国際的なセキュリティ団体であるInternational Security Ligueによる最新の記事「From Nuisance to Strategic Threat~単なる迷惑行為から経営を脅かす存在に」によると、近年世界の小売業界では万引きが単なる軽犯罪ではなく、企業経営や店舗運営そのものを揺るがす深刻な課題として認識され始めています。
欧州のドイツとイギリスにおける深刻化する万引き問題についてレポートしているのでご紹介します。
深刻化する万引き問題~ドイツとイギリスの場合
ドイツのケース
ドイツでは、万引き被害が完全に経済問題化しており、2024年のドイツ国内の小売業における万引き損失額は約30億ユーロ(約5,000億円規模)に達しており、在庫ロス全体も約50億ユーロ規模に拡大しています。
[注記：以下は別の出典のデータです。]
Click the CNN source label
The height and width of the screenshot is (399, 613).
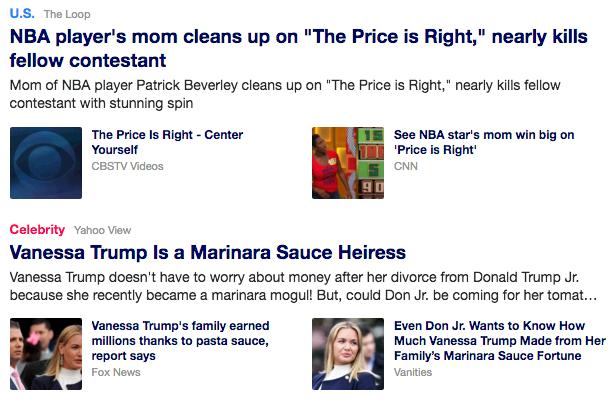coord(406,166)
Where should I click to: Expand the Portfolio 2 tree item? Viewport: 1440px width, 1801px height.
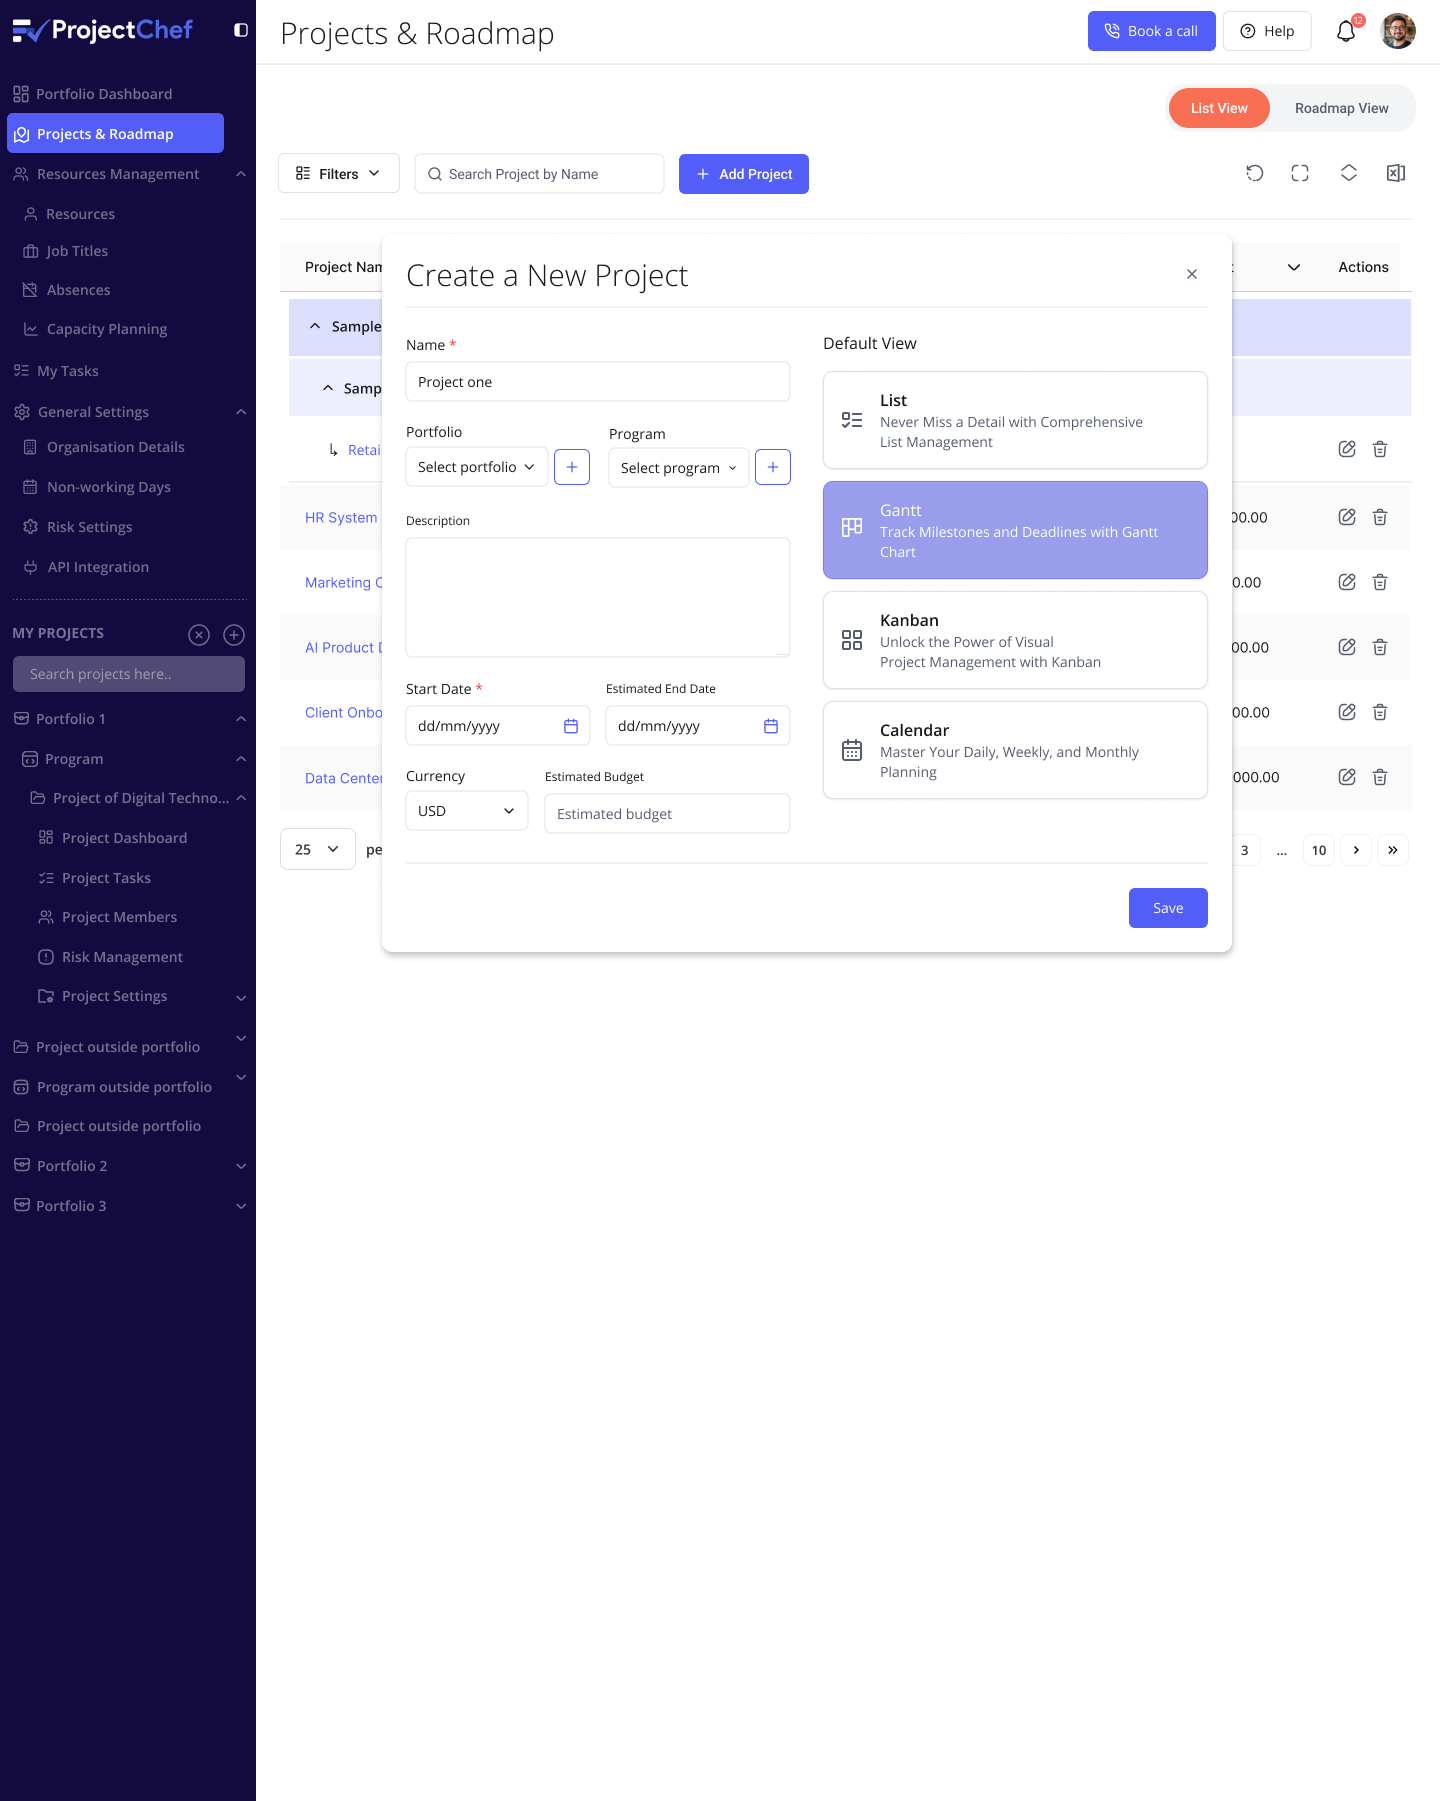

特に深刻なのは、単独犯による衝動的犯行ではなく、転売目的の組織犯罪が増加している点ということです。
食品、化粧品、日用品などを大量に盗み、オンラインや闇市場で転売するケースが増えており、小売企業はAIカメラ、防犯ゲート、警備員増強などへの投資を速に拡大しています。万引き対策が防犯コストではなく、利益保護のための戦略投資として扱われ始めている点が特徴的です。
イギリスのケース
イギリスでは、被害額以上に件数の爆発的増加が問題視されています。英国小売業協会(BRC)によると、年間の万引き件数は550万件を超え、警察統計でも過去最高水準となっています。特に近年はセルフレジ普及との関連が指摘されており、店員が不足している、見つかりにくいことを前提に犯行が行われるケースが増加しているとのことです。
また、万引き犯による暴力・脅迫も増えており、店舗スタッフの安全問題にまで発展しています。実際に、イギリスでは消費者の約4人に1人が店舗で万引きを目撃した経験があると報告されており、万引きが日常化している点が大きな特徴とのことです。
今後も海外の小売業に関連する情報をいち早くお伝えしていきます。